--- start Data for the task ---

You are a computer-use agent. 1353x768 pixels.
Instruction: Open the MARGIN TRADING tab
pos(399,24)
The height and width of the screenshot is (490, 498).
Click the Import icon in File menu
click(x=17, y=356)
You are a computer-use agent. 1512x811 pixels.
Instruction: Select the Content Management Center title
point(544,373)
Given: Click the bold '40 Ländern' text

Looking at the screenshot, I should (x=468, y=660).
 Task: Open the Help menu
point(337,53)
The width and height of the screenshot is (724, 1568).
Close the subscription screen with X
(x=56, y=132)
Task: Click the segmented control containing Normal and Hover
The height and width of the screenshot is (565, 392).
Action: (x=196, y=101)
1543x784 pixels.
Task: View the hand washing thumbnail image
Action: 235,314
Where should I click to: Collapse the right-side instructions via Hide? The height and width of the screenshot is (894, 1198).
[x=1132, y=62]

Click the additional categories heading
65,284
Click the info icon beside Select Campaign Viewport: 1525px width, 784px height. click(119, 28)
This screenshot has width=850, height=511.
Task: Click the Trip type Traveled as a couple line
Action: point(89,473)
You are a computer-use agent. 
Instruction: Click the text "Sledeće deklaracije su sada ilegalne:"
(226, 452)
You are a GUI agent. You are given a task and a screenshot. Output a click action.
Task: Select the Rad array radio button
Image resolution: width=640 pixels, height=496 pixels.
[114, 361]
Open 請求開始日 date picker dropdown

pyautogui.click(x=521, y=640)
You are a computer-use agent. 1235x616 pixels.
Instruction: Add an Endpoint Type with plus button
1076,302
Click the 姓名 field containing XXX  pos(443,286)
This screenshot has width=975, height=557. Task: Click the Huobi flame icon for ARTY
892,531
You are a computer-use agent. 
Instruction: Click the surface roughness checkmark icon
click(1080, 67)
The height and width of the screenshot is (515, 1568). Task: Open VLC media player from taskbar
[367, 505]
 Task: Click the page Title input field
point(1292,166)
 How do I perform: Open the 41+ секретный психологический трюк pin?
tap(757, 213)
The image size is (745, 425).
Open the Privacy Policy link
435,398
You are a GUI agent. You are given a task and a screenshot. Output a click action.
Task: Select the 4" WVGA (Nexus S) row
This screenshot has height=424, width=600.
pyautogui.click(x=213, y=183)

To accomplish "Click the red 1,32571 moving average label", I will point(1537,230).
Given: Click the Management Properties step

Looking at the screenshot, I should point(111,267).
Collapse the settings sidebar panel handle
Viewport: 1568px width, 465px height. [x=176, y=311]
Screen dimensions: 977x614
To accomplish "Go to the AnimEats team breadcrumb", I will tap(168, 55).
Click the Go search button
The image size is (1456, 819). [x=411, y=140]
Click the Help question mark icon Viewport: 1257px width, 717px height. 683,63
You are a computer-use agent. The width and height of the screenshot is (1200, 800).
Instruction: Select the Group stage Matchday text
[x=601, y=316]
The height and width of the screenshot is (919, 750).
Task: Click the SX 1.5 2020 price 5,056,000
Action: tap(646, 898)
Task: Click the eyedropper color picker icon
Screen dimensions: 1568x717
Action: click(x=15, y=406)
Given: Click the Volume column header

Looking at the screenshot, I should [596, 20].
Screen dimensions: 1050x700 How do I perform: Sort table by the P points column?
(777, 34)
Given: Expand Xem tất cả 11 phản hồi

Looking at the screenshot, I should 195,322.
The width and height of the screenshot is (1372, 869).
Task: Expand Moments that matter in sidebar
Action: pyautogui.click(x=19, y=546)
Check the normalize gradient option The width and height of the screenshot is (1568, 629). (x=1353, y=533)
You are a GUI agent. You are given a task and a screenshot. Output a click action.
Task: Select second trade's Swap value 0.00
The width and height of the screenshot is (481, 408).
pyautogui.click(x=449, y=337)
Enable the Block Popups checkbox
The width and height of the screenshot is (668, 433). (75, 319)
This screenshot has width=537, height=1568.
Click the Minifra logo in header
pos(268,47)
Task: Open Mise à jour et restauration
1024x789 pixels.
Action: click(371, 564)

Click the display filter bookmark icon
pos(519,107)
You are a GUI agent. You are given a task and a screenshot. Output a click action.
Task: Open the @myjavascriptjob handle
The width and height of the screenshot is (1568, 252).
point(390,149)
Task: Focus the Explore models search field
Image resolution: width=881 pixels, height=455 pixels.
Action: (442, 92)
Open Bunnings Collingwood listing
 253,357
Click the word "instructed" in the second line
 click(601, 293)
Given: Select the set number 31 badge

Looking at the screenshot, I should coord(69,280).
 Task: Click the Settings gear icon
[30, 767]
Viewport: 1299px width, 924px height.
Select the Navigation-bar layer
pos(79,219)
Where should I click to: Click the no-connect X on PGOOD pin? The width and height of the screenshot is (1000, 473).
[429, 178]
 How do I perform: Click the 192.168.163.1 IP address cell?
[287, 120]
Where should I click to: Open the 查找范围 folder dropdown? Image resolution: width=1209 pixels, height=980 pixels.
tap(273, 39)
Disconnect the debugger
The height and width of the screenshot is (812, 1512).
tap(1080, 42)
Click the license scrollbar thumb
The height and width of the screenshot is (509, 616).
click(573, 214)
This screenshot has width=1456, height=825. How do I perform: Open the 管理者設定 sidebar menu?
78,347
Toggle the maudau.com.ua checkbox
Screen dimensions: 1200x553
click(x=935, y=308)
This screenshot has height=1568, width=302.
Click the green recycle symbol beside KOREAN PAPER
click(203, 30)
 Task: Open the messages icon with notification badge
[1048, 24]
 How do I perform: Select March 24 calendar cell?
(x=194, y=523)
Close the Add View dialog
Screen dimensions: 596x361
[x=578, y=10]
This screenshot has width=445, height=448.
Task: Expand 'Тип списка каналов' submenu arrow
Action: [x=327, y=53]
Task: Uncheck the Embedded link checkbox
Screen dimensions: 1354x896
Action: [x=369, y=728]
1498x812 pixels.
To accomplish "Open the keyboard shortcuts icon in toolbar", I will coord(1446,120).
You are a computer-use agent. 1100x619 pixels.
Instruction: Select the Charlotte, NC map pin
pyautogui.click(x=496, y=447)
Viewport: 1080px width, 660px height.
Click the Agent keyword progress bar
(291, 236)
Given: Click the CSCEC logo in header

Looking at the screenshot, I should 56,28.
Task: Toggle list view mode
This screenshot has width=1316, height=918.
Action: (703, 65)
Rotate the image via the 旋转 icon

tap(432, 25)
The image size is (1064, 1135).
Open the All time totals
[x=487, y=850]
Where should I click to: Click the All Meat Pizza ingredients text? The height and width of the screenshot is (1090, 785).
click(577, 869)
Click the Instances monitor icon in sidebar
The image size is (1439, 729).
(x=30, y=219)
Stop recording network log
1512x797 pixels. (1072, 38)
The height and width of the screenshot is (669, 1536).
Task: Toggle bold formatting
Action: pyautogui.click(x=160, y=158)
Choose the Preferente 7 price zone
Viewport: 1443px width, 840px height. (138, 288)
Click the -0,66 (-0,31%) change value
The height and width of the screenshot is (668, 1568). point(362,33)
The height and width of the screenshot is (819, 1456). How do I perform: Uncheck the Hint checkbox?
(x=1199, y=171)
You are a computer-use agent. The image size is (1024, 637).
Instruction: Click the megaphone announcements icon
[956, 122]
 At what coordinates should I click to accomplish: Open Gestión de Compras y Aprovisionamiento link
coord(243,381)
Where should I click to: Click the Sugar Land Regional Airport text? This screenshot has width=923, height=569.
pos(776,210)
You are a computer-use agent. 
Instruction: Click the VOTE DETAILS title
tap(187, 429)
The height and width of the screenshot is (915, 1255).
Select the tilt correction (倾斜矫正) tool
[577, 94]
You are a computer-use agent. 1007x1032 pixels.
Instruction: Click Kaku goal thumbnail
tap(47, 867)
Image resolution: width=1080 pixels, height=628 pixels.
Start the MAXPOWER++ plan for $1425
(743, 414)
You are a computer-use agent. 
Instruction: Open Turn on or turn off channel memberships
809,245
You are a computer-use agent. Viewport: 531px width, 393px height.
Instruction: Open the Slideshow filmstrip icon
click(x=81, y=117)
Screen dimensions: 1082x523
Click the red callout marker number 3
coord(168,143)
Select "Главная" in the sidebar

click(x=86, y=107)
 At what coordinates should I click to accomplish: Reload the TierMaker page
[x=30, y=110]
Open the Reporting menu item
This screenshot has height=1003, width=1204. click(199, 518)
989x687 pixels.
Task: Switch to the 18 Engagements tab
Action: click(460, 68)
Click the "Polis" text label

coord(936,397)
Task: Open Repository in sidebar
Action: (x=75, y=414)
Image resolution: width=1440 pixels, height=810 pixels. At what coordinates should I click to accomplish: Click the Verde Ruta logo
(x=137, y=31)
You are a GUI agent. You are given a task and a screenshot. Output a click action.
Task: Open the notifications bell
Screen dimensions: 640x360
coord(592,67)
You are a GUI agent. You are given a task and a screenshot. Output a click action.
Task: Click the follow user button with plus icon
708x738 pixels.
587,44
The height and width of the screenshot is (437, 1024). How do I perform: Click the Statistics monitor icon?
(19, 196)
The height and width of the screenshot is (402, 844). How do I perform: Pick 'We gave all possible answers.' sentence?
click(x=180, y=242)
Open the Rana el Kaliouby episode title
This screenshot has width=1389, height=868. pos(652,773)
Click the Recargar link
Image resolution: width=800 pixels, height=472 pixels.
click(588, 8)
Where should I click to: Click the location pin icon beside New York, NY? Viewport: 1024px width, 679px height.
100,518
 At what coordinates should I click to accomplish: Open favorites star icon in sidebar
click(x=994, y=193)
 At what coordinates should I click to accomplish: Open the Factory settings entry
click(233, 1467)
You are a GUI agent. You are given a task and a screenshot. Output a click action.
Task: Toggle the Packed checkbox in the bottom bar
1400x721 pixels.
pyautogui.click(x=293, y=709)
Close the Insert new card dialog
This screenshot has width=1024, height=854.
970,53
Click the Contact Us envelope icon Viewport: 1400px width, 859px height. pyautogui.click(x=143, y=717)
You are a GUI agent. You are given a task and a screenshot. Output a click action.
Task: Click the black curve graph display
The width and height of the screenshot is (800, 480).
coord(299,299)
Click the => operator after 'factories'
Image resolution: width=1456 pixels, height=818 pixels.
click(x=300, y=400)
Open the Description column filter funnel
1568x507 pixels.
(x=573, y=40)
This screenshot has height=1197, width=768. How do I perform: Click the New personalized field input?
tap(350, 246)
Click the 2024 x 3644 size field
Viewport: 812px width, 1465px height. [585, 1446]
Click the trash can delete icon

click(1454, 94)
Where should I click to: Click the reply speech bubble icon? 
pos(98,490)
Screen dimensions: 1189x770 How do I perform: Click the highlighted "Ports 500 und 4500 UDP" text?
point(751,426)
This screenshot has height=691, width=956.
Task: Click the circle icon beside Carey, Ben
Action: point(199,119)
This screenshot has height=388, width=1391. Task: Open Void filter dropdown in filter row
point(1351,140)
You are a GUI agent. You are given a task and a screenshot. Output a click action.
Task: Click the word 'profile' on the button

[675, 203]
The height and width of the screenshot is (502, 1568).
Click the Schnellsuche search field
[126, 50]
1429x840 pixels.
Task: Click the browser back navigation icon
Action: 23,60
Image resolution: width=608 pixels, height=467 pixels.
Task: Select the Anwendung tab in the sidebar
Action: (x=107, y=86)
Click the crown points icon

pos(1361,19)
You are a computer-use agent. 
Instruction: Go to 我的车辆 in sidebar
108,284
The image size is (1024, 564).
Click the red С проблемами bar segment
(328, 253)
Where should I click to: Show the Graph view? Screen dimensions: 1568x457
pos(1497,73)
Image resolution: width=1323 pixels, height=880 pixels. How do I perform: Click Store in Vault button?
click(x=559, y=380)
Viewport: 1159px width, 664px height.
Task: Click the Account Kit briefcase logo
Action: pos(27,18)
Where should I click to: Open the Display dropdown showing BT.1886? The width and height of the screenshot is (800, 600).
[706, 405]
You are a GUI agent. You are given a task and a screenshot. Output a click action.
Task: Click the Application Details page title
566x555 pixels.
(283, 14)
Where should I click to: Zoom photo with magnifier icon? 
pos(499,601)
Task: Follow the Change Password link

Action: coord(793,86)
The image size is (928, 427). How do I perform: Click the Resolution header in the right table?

--- end Data for the task ---

List every line from the rows above that contains the string "text".

Given: Click the bold '40 Ländern' text
Instruction: Click the text "Sledeće deklaracije su sada ilegalne:"
Instruction: Select the Group stage Matchday text
Where should I click to: Click the All Meat Pizza ingredients text? The height and width of the screenshot is (1090, 785).
Where should I click to: Click the Sugar Land Regional Airport text? This screenshot has width=923, height=569.
Click the "Polis" text label
Screen dimensions: 1189x770 How do I perform: Click the highlighted "Ports 500 und 4500 UDP" text?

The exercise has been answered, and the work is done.